## TEXT PASSAGE
[start]

Mango says I am not a P&P girl. I would say, perhaps, I am not instinctively a P&P girl. Certainly there is much here worth cultivating a taste for. What stands between us is perhaps that layer of artifice, that sense heightened reality raised to a level of staggering and unrelenting beauty, that I admire and gawk at but cannot connect to. I must connect if I am to love. There is much in studio trickery and glorious Technicolor that impresses me and little that personally moves me. That’s certain. The other barrier is the characters, and I would say this of both those in Black Narcissus and here in Red Shoes (although now I’m starting to get the hang of it): yes, they appear simple, but much is simmering under the surface. These are people who make it difficult to relate to, inhabit, and identify with as I do in my usual viewing mode.

[end]

## DATA EXTRACT
[start]

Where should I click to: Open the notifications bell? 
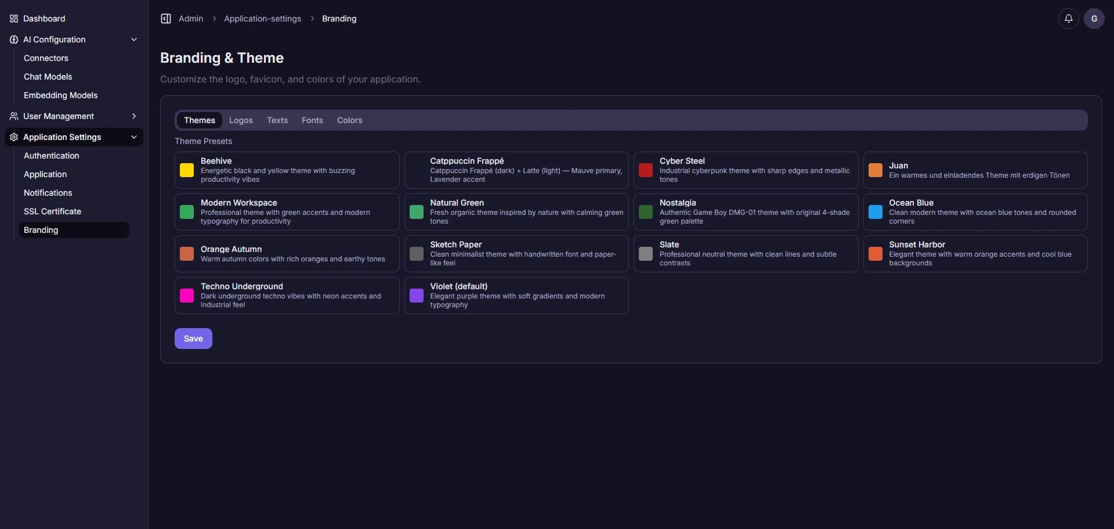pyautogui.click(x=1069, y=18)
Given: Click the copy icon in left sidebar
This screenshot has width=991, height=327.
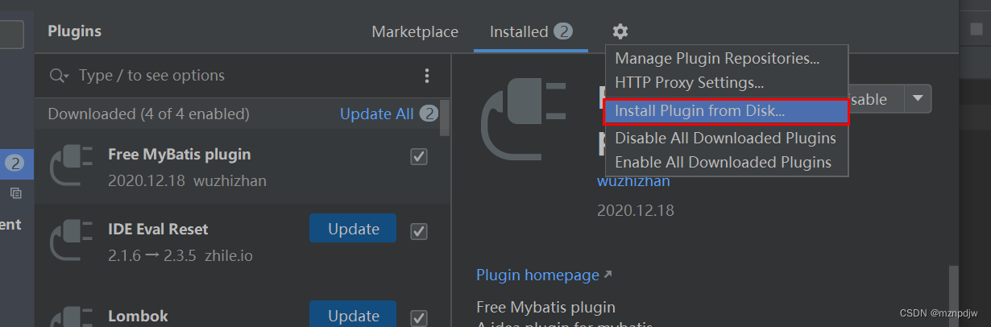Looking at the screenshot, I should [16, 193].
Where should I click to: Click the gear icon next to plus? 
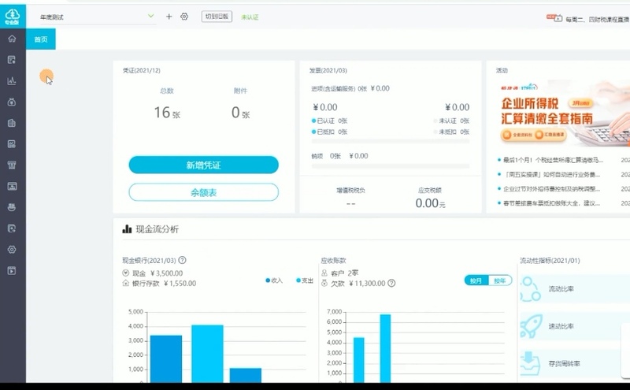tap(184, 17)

[end]

## REQUIREMENTS
1. Decide whether each statement below agrees with the Red Shoes passage. For (a), (b) and (c), answer yes or no and quote the words from the passage that decide it.
(a) The writer finds that the studio trickery and Technicolor move them personally a great deal.
(b) The writer names the characters as a second barrier.
(c) The writer accepts Mango's judgment without any qualification.
2. Extend the Red Shoes passage with a paragraph that follows on from its final sentence.

## ANSWERS FOR THE TASKS
1.
(a) No: "There is much in studio trickery and glorious Technicolor that impresses me and little that personally moves me."
(b) Yes: "The other barrier is the characters"
(c) No: "I would say, perhaps, I am not instinctively a P&P girl."

2.
But I feel I am acquiring that taste and Red Shoes is a good one to advance my appreciation — it begins to solve my “problems” with P&P. For one thing, I have a soft spot for dance movies. I don’t have the vocabulary to describe how stunning the 20-minute ballet sequence is, but suffice it to say my heart was racing and my mind boggling to keep pace with this feast for the eyes. Now that heightened reality is easily met on the terms of an actual artistic production, and there’s no disputing the mastery in the conception and staging as the piece transforms from something for the stage to something that is pure cinema, and at that something deeply rooted in Vicky’s psychological state. It is staggering.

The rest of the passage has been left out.